The following are duplicates of the recommendations from earlier parts of the report.
- Explicit charset parameter: All body parts that include human-readable text and are created with a Content-type header should include an explicit charset parameter, even if the charset is US-ASCII.
- Sending UTF-8: All mail-creating programs created or revised after January 1, 1999, must be able to create mail using the UTF-8 charset. Another way to say this is that any program created or revised after January 1, 1999, that cannot create mail using the UTF-8 charset should be considered deficient and lacking in standard internationalization capabilities. Of course, all mail-creating programs should try to meet this requirement as early as possible.
- Choosing charsets on creation: All mail-creating programs that are controlled by humans should allow the sender to choose the charset used to create a message. These programs should also give advice to the user about the different charsets, such as about the likelihood that the recipient will be able to display a particular charset.
- Specifying languages: All body parts that are created with a Content-type header that includes human-readable text should also include a Content-language header. This practice makes it more likely that programs that process messages where different languages would process differently will process them correctly. Note that the MIME media type does not define whether or not the content is human-readable, and the Content-language header should be used with all types of human-readable content, not just plain text.
- Multi-language text: All plain text body parts that use UTF-8 and have more than one language should use Unicode Language Tags in addition to a Content-language header. However, Unicode Language Tags should only be used with plain text body parts that have more than one language; they should not be used with body parts that have a single language, nor should they be used with structured text body parts such as those coded with HTML.
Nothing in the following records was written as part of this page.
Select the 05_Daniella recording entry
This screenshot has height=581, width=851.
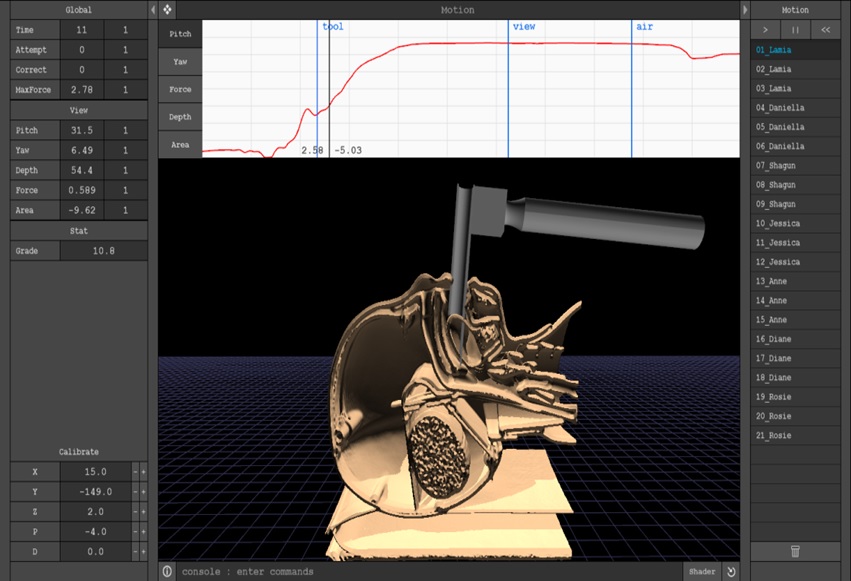tap(795, 127)
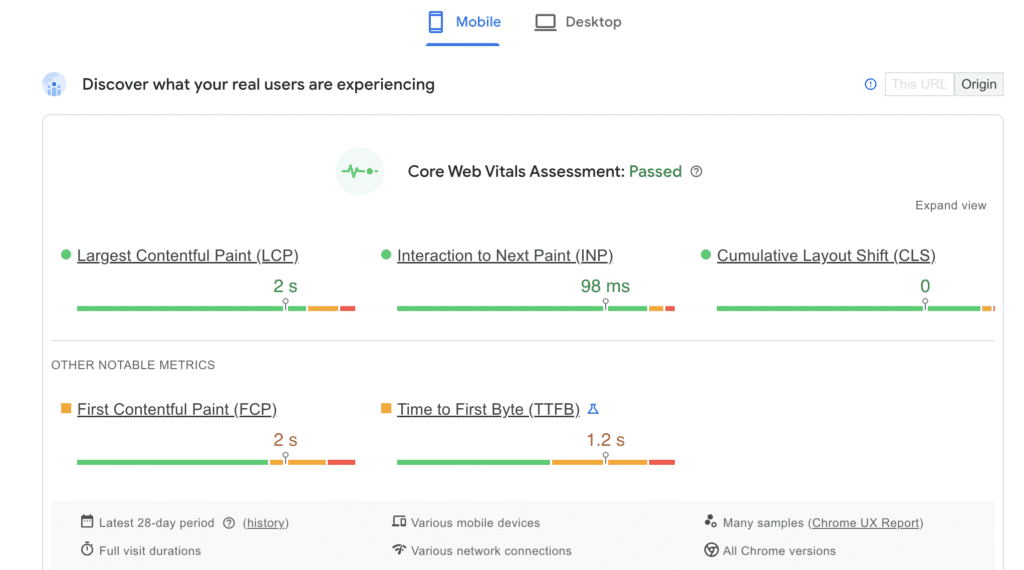This screenshot has width=1024, height=570.
Task: Switch to the Mobile tab
Action: [x=463, y=22]
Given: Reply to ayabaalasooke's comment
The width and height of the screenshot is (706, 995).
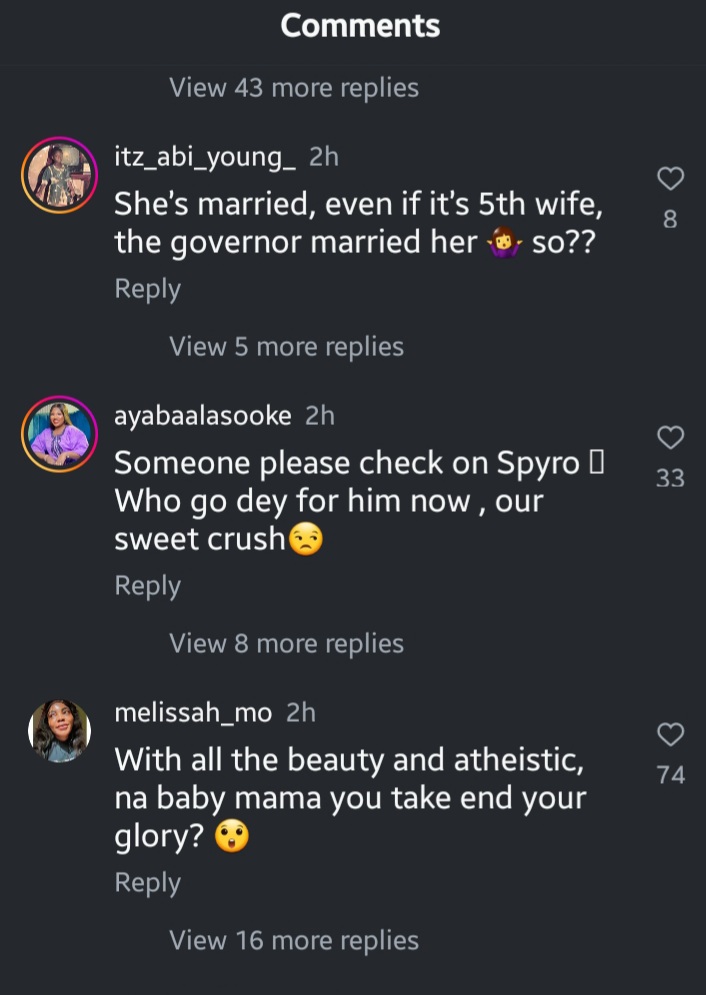Looking at the screenshot, I should pos(147,586).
- Non-ASCII headers: All mail-creating programs should allow users to use non-ASCII characters in message headers, as described in RFC 2047 and RFC 2231. Headers that conform to these two RFCs are not known to harm any mail-displaying process that does not conform to the RFCs. The charsets used in these headers should be chosen using similar methods to choosing charsets for the bodies of the messages to which they are attached.
- Displaying UTF-8: All mail-displaying programs created or revised after January 1, 1999, must be able to display mail that uses the UTF-8 charset. Another way to say this is that any program created or revised after January 1, 1999, that cannot display mail using the UTF-8 charset should be considered deficient and lacking in standard internationalization capabilities. Of course, all mail-displaying programs should try to meet this requirement as early as possible.
- MTAs and 8-bit content: All SMTP servers should support the 8BITMIME extension, as described in RFC 1652.
- Handling all common charsets: All mail-creating and mail-displaying programs created or revised after January 1, 1999, should be able to handle many common charsets in addition to UTF-8. Another way to say this is that any mail-creating and mail-displaying program created or revised after January 1, 1999, that cannot handle a wide variety of common charsets should be considered deficient and lacking in standard internationalization capabilities. Of course, all mail-creating and mail-displaying programs should try to meet this requirement as early as possible.